At Clarity Clinic, we are seeking an AR Denial Reimbursement Specialist to work in our Billing and Reimbursement department. The AR Denial Reimbursement Specialist must bring expert knowledge and experience to the team. They must follow all governmental regulations and payor contracts rules. They will be responsible for identifying lost revenue, decreasing denials and identifying revenue cash flow opportunities.

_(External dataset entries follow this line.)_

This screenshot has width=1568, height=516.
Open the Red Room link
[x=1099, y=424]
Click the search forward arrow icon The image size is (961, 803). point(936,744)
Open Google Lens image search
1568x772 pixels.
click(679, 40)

**In this role, you will**:

- Manage assigned AR worklist to ensure timely resolution of accounts.
- Manage and complete AR reports provided by management.
- Working patient and payor EOBs/correspondence in a timely manner
- Responsible for posting all $0 pay EOB/ERA files and reconciling daily batches.
- Performing appeals on denials, underpayments and/or non-paid claims
- Researching payor and government websites to ensure we are following payor billing and coding requirements and communicate these requirements and changes to the Billing team.
- Assist Cash Applications with payment corrections, and adjustments that need to be applied.
- Contact patients to collect and resolve outstanding balances. Identify and communicate problems/issues to management and teammates to foster timely correction and teamwork.
- Maintains appropriate working knowledge of coding, collections, insurance practices and business systems.
- Maintains a proven track record of high-volume claims research meeting collections goals.
- Work various tasks assigned as needed.
- Maintains the strictest confidentiality according to the guidelines of company policies.
- Stays abreast of and complies with all state and federal laws including HIPAA, ADA, OSHA, and FLSA.
- Attends meetings as required.
- Participates in development and training activities as required by management.
- Adapt to change in positive and professional manner.

**Minimum Requirements**:

- Minimum of 2 years' experience in medical billing and collections.
- Minimum of 2 years of experience with CMS-1500 (02/12) charge entry, coding and batch filing.
- Minimum of 2 years of posting payments, analyzing accounts and managing denials of claims.
- Knowledge of CPT and ICD coding along with medical terminology.
- Extremely detail oriented with a high level of problem-solving skills.
- Ability to multi-task and work effectively within designated timeframes.
- Excellent interpersonal skills to communicate with both team members, patients and payors.
- Knowledge of and ability to adhere to HIPAA and privacy guidelines.
- Communicates effectively orally and in writing.
- Proficient with Word & Excel and Payor websites.